Communication Technologies in American Homes

More and more American families are plugged into an ever-expanding array of communication technologies.[1]  The newer communication technologies, including cellular phones, beepers, fax machines, personal organizers, and computers and the Internet, join with the more traditional media technologies such as radio, television, and videocassette recorders (VCRs) to connect family members to one another and to the outside world.  They offer entertainment, information, and the extension of the classroom or workplace to family members, individually and collectively.  The changes brought about by these communication technologies in how families experience domestic life are profound.  No longer a sanctuary where the family was relatively shielded from intrusions from the outside world, the home is now a communication hub, infused with messages of diverse and increasingly global origins.[2]

The study of family life and communication technologies requires attention to changing family structures and to expanding and evolving technologies.  For the purposes of this article, a “family” will be defined as a group of intimates who generate a sense of home and group identity, complete with strong ties of loyalty and emotion, and an experience of a history and a future.[3]   This definition encompasses not only nuclear families, but also groups where all members may not share the same residence. Communication technologies are not simply on the sidelines of family life; rather, family members and technologies in households are inter-connected as elements of the same system.  The introduction or change of any element—human or technological— may result in a reorganization of roles, relationships and functions.[4]
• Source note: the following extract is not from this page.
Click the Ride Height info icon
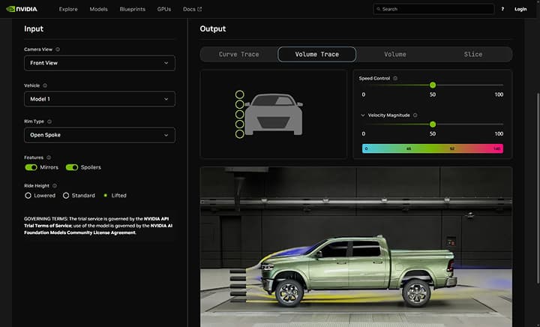This screenshot has height=327, width=540. [x=55, y=185]
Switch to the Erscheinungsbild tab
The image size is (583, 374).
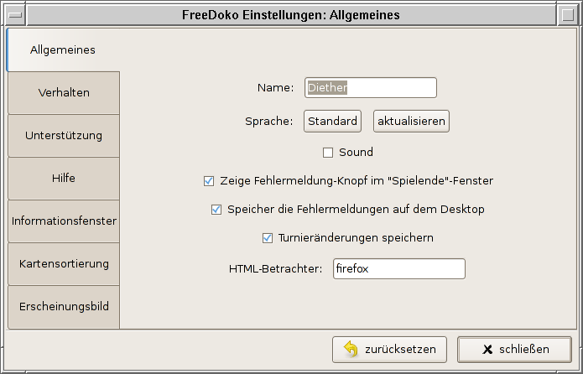tap(64, 307)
Just how connected are American families to communication technologies?  Radio and television are in nearly every American home (99 percent and 98 percent, respectively), while VCRs are found in 82 percent of homes and cable TV in 65 percent of U.S. households.[5]  Home computers are present in 50 percent of households, and 26 percent have Internet access. [6]  Moreover, 95 percent of all households have telephone service, while 43 percent have access to cellular phones.[7]

These data indicate two underlying patterns: first, a nearly universal presence of a number of communication technologies (television, radio, telephone) across American households, and second, a prevailing inequity between those households with access to technologies, like computers, Internet service, and cellular phones, and those with no access.  Household income explains most of this gap, but other factors enter in too.  Households in the South, in rural areas, or in central cities, as well as households headed by single females, or persons who are less educated, or who are black, Hispanic, or American Indian have lower levels of computer ownership or Internet access than their comparison groups.[8]  More research is needed on what underlies these adoption patterns, but it appears that one explanation lies with the perceptions of how these technologies might negatively affect home life.  For example, interviews with Hispanic families who do not own home computers or maintain Internet connections reveal that parental concern over children’s exposure to pornographic Internet sites and over a disruption of family togetherness mitigated some of the advantages otherwise attributed to computer ownership.[9]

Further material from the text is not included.